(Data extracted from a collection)
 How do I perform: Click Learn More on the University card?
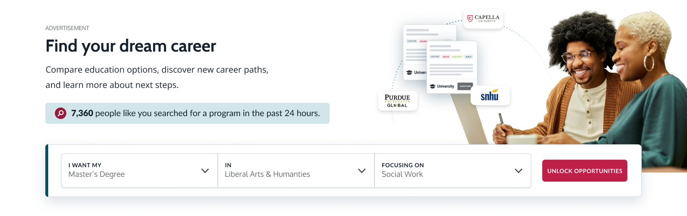(x=465, y=86)
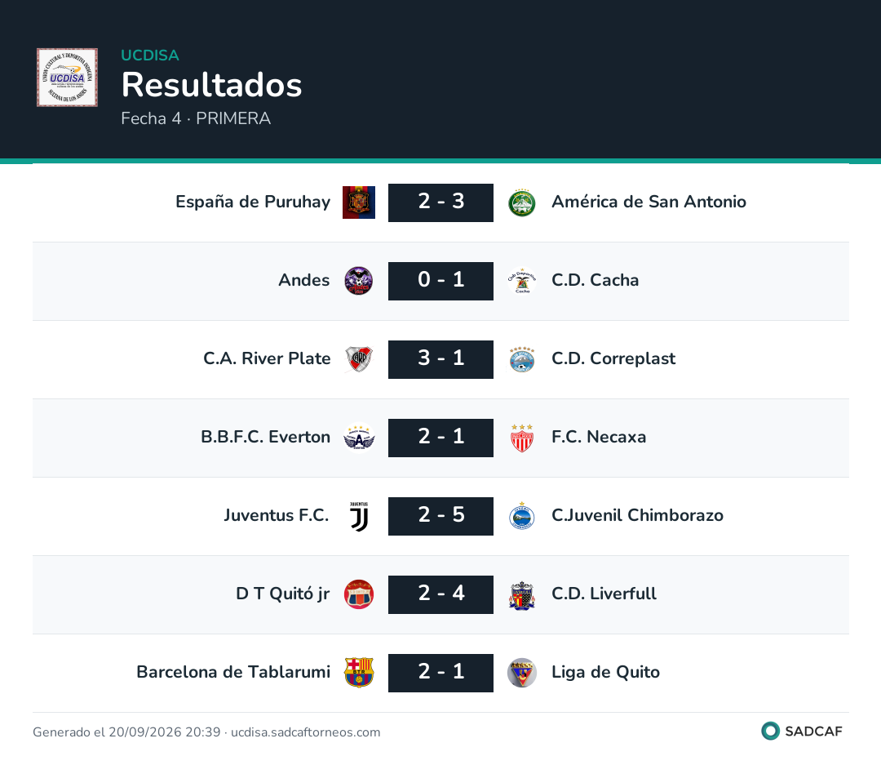Select the Juventus F.C. logo

[x=359, y=516]
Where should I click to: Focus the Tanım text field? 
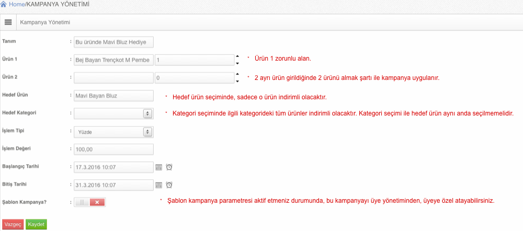(113, 42)
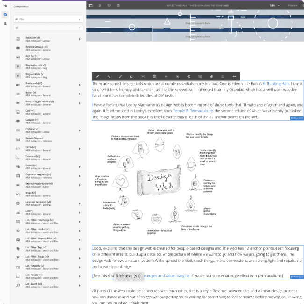Open page information settings icon
The width and height of the screenshot is (304, 304).
99,5
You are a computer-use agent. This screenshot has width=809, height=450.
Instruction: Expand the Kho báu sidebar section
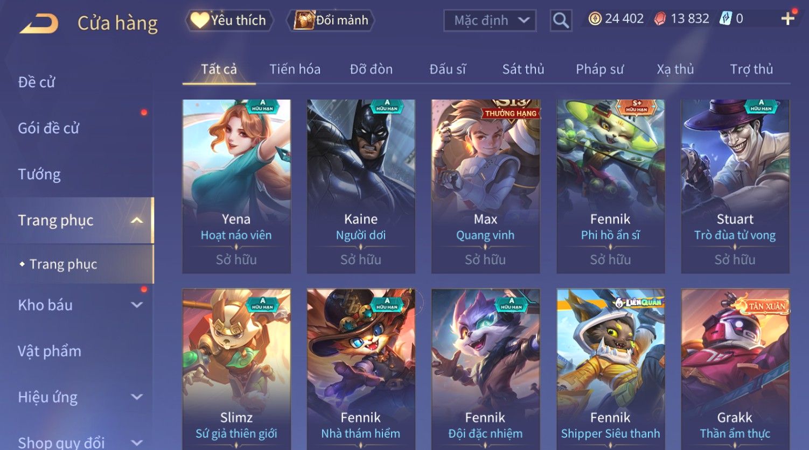coord(137,305)

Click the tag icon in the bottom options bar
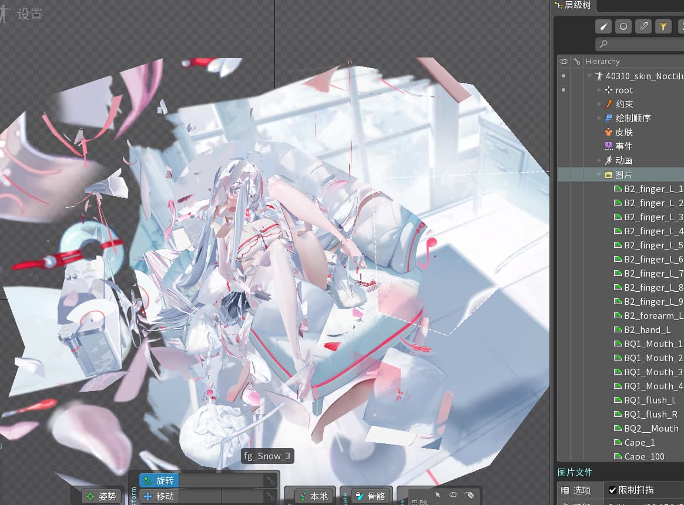470,494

◆ **Task**
Return every line above word for word, minus images.

◆ **Problem solution**
 How do I perform: Click Learn More on the University card?
(x=465, y=86)
Select the Juventus F.C. logo

[x=359, y=516]
Where should I click to: Focus the Tanım text field? 
(113, 42)
Open page information settings icon
The width and height of the screenshot is (304, 304).
99,5
You are a computer-use agent. This screenshot has width=809, height=450.
Instruction: Expand the Kho báu sidebar section
coord(137,305)

Click the tag icon in the bottom options bar
470,494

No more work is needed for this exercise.